Experimental Results
The authors trained SD-Codec on a large-scale dataset covering over 6,000 hours of mixed audio samples, including distinct datasets for speech, music, and sound effects. Evaluation was conducted on the Divide and Remaster (DnR) dataset, representing a zero-shot scenario with unseen data mixtures.
Key findings from the experiments include:
- Audio Resynthesis: SD-Codec demonstrates superior performance in reconstructing mixed audio, achieving higher SI-SDR and comparable VisQOL scores to state-of-the-art models like DAC. For single-source resynthesis, SD-Codec outperforms DAC with an SI-SDR improvement of approximately 1 dB.
- Source Separation: Despite its primary design for audio coding, SD-Codec achieves competitive results against dedicated separation models like TDANet. The use of domain-specific RVQs ensures effective source disentanglement, reflected in similar SI-SDR and VisQOL values for separated audio tracks.
Implications and Future Directions
The introduction of SD-Codec marks a significant advance in the neural audio codec domain, offering both practical and theoretical contributions. Practically, SD-Codec's ability to disentangle and separately reconstruct different audio sources enhances applications in audio compression, streaming, and broadcasting where fidelity and controllability are paramount. Theoretically, it paves the way for more interpretable latent representations in neural audio models.

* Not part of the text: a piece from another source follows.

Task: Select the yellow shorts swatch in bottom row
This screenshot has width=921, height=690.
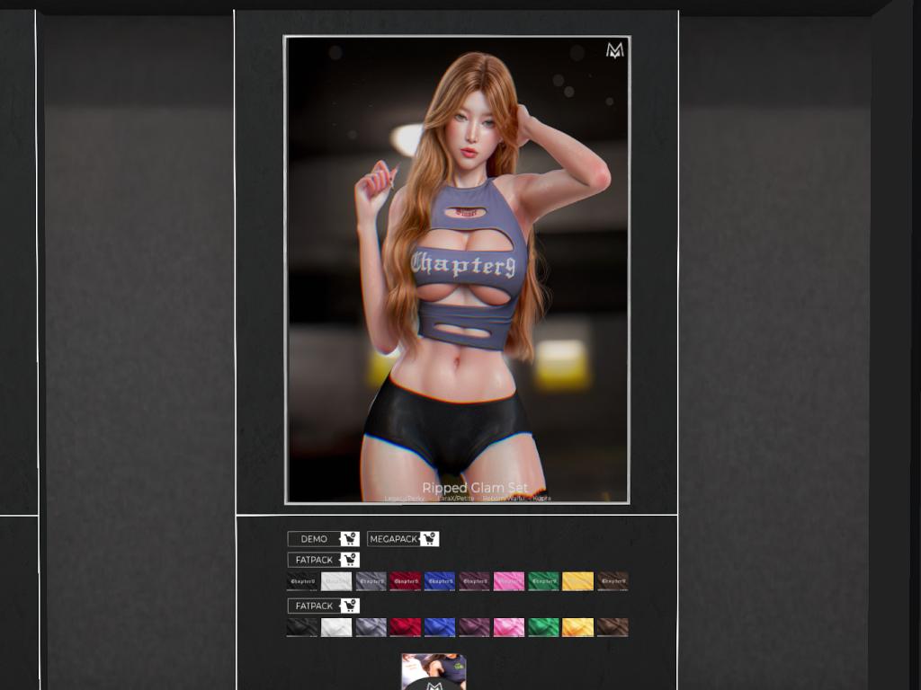Action: coord(577,627)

Future research directions include:
- Optimizing Codebook Sharing: Further exploration of optimal configurations for shared and non-shared quantization layers could balance the trade-off between computational efficiency and separation performance.

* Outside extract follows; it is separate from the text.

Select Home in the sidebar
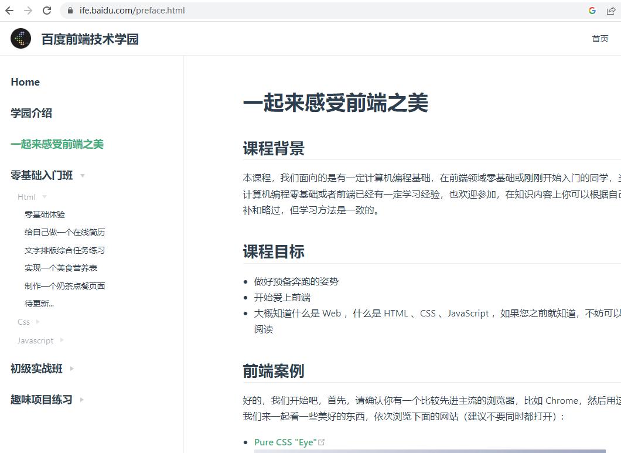 click(25, 82)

- Integration with Generative Models: Leveraging SD-Codec's disentangled latent space in conjunction with generative models like diffusion or LLMs could lead to more controllable and high-fidelity audio synthesis.
- Real-Time Applications: Adapting SD-Codec for real-time processing scenarios, considering computational constraints, hardware acceleration, and low-latency requirements.
In conclusion, SD-Codec offers a promising approach for enhancing neural audio codecs by incorporating source separation, achieving high-quality audio resynthesis, and setting the stage for more detailed and interpretable audio generation models. The research presented in this paper addresses fundamental limitations of existing models and opens up opportunities for future innovations in neural audio processing.